-- Opening Marker --

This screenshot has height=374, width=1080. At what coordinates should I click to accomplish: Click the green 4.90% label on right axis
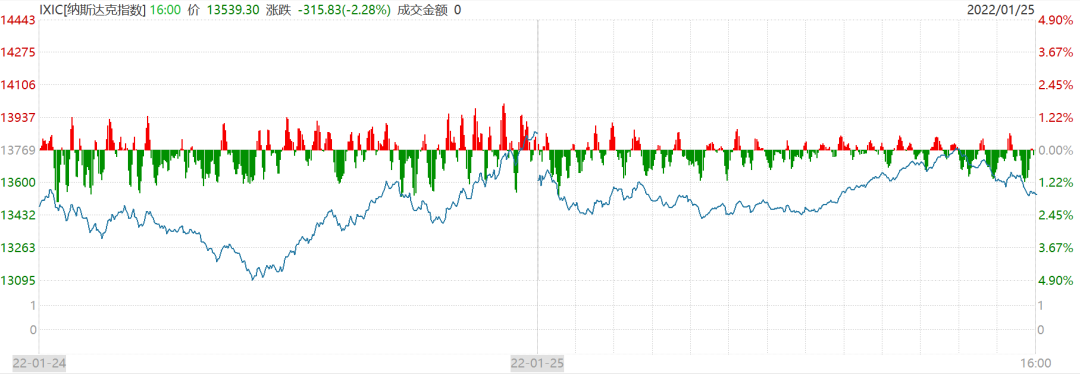click(x=1057, y=280)
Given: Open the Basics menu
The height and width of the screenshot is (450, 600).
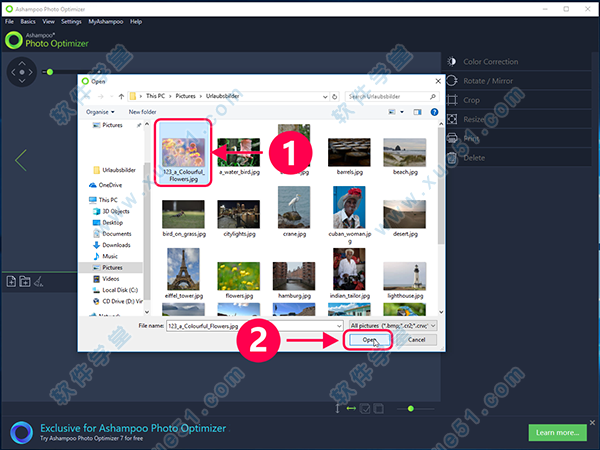Looking at the screenshot, I should 28,21.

-- Closing Marker --

Pictures are to be left out; the rest of the listing should be printed exactly.

Result
This screenshot has height=374, width=1080. At what coordinates should I click to accomplish: Click the green 4.90% label on right axis
click(x=1057, y=280)
Given: Open the Basics menu
The height and width of the screenshot is (450, 600).
Looking at the screenshot, I should 28,21.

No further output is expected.